§ JOB:
Return each line in the records below that contains the string "will". Case counts.

(Saved data entries)
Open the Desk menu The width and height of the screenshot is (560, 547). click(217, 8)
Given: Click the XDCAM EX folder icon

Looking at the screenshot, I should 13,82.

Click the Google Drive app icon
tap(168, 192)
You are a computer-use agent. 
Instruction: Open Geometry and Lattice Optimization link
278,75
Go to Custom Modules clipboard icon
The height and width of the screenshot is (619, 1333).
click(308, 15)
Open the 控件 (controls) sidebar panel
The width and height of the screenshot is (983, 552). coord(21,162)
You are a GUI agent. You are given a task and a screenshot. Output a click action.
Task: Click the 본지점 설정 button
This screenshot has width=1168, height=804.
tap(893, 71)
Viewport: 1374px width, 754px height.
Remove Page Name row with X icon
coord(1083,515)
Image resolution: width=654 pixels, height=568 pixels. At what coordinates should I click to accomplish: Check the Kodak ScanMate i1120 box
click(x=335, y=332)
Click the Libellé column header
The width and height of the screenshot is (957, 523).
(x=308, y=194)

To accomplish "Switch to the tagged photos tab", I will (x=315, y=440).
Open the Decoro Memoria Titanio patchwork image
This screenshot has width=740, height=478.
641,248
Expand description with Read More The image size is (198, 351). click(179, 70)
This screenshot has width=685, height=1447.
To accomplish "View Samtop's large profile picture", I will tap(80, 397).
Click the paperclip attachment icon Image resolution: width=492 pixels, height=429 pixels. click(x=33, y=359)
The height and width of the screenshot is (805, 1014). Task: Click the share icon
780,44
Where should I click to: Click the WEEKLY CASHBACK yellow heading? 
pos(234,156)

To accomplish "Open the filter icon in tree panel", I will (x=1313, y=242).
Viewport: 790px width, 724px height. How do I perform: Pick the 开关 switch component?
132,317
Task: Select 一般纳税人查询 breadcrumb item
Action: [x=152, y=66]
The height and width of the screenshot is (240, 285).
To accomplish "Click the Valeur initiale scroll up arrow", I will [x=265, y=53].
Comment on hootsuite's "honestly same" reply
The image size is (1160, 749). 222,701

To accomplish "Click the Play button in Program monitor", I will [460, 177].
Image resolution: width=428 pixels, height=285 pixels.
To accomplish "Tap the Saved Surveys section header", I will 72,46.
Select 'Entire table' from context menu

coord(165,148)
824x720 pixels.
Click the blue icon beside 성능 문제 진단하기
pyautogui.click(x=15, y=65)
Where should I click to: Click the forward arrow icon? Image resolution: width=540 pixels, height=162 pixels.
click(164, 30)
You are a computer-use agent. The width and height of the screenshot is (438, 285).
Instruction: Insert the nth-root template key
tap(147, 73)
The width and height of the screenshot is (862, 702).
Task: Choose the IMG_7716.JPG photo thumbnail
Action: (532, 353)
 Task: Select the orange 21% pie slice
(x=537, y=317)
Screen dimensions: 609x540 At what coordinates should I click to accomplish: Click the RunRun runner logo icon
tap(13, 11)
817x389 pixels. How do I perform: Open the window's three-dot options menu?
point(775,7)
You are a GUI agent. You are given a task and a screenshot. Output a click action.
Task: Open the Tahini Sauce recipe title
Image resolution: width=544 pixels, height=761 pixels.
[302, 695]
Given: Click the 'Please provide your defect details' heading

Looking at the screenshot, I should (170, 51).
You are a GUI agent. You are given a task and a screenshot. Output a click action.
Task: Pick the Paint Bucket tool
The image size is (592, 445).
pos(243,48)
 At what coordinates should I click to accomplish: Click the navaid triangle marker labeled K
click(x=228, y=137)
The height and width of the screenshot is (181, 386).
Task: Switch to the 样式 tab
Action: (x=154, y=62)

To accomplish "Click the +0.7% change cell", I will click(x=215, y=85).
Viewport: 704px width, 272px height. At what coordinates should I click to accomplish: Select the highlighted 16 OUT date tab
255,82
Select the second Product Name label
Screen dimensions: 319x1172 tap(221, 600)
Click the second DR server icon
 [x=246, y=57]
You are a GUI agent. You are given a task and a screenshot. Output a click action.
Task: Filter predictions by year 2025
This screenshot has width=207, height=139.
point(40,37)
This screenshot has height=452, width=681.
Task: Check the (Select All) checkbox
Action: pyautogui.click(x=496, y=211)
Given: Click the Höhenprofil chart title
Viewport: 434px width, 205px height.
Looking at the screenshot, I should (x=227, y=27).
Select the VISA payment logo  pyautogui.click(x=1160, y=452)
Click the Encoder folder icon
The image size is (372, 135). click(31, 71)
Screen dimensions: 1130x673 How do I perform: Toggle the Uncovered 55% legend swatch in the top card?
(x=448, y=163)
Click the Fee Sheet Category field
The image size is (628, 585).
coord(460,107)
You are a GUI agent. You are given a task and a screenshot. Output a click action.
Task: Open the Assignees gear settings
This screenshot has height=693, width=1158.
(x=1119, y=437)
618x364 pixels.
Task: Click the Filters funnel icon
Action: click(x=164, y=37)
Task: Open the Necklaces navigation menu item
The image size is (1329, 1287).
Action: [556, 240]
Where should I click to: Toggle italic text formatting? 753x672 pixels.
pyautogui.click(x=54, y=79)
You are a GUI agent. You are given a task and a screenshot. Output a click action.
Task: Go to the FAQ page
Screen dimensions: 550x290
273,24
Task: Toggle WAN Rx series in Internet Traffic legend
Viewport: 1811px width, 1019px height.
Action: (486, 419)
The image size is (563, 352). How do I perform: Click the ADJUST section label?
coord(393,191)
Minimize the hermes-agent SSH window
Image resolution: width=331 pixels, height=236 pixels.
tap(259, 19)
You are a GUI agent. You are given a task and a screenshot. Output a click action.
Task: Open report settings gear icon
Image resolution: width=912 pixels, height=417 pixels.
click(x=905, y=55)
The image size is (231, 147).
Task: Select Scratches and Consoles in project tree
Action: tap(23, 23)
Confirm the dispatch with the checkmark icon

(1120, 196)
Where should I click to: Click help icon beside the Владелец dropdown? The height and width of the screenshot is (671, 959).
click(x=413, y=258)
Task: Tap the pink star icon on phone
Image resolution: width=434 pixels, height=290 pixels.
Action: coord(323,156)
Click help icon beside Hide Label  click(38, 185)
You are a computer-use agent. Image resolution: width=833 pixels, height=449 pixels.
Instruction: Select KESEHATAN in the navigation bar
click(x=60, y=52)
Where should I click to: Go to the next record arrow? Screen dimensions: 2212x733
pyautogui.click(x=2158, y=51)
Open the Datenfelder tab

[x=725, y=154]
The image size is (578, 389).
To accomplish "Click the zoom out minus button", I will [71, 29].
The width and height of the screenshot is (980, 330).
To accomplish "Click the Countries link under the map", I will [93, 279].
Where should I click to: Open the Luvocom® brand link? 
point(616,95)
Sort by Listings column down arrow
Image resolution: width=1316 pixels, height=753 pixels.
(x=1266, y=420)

§ SOLUTION FOR THIS EXERCISE:
To accomplish "Switch to the tagged photos tab", I will (x=315, y=440).
To accomplish "View Samtop's large profile picture", I will tap(80, 397).
To accomplish "Open the filter icon in tree panel", I will (x=1313, y=242).
To accomplish "Click the Valeur initiale scroll up arrow", I will [x=265, y=53].
To accomplish "Click the Play button in Program monitor", I will [460, 177].
To accomplish "Tap the Saved Surveys section header", I will 72,46.
To accomplish "Click the +0.7% change cell", I will click(x=215, y=85).
To accomplish "Click the zoom out minus button", I will [71, 29].
To accomplish "Click the Countries link under the map", I will [93, 279].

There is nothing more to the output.